Le mouvement pour la pêche et la restauration durables est appuyé par Ocean Wise, un programme de conservation de l’Aquarium de Vancouver qui vise à sensibiliser les consommateurs et à promouvoir la pêche et l’alimentation écologiques. Les restaurants qui sont membres peuvent placer le symbole Ocean Wise sur leur menu, à côté des produits de la mer qui sont pêchés écologiquement.

Aquarium de Vancouver – Canada – © Tjflex2 / flickr
Ocean Wise a vu le jour en 2005, avec un seul membre fondateur : C Restaurant, à Vancouver. Actuellement, vous trouverez des produits de la mer Ocean Wise dans environ 2 700 lieux au Canada, dont des chaînes de restauration comme Cactus Club Cafe, Earl’s et Panago Pizza.
L’un des premiers restaurants à se joindre à Ocean Wise a été le Blue Water Cafe + Raw Bar à Vancouver, dans Yaletown. En fait, son chef Frank Pabst est si désireux de servir des produits de la mer durables, moins connus, que chaque année le Blue Water Cafe tient son Unsung Heroes Festival durant tout un mois.
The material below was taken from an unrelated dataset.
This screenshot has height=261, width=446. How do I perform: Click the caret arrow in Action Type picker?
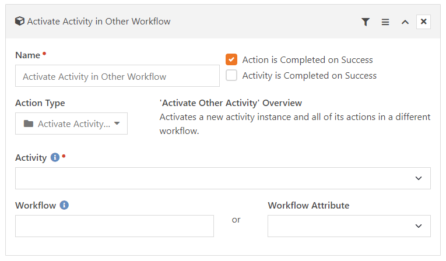pyautogui.click(x=117, y=124)
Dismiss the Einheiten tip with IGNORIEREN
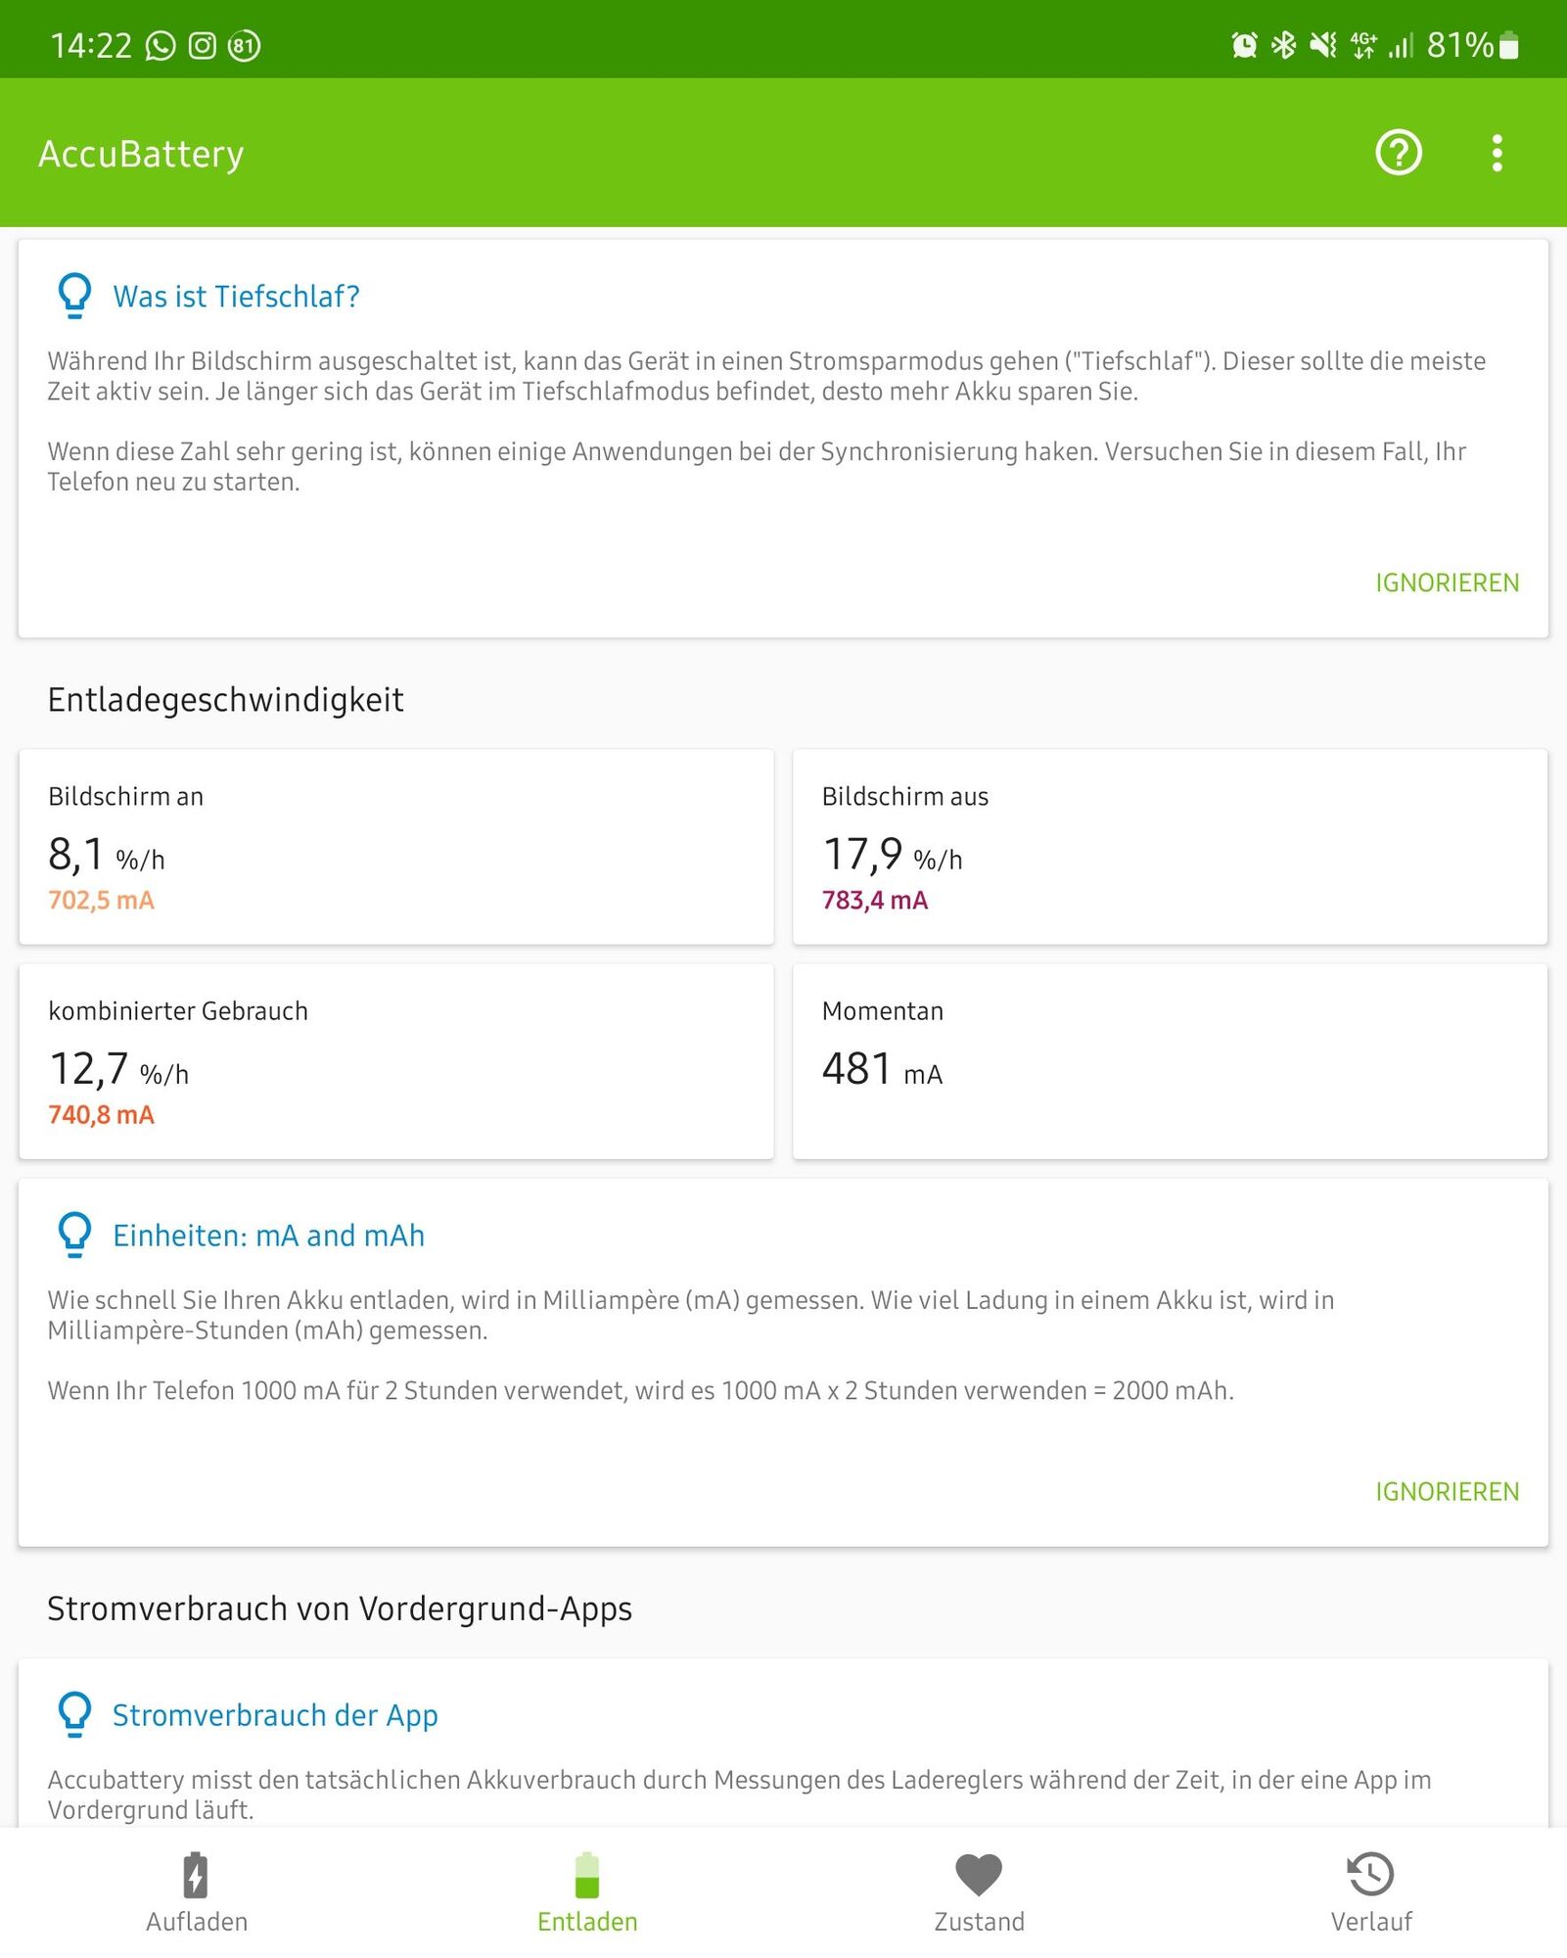Image resolution: width=1567 pixels, height=1958 pixels. pyautogui.click(x=1447, y=1491)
Le restaurant verse 10 % des recettes à Ocean Wise.
En 2011, ce festival s’est tenu en février. « C’est une période idéale pour tenter de nouvelles expériences et explorer de nouveaux potentiels », explique Frank Pabst, en précisant que le saumon et le flétan sont alors hors saison.
Si vous vous demandez jusqu’à quel point Frank Pabst ose pousser l’audace, sachez que l’an dernier il a inclus au menu des oursins rouges géants, des concombres de mer et des méduses – que vous auriez bien du mal à trouver au menu dans un autre établissement. Et puis des sardines! Frank Pabst les avait farcies avec des bettes à cardes, des artichauts et des pignons.
Rien que d’en parler, j’en ai l’eau à la bouche – et je me promets de retourner au Blue Water Cafe en février. En route, je m’arrêterai peut-être à Tapenade, dans Steveston Village, pour découvrir les nouveaux délices préparés par le chef Alex Tung. Avec des cuisiniers comme ceux-ci, vous pouvez être certain de vous régaler de mets savoureux – préparés avec des produits écologiques.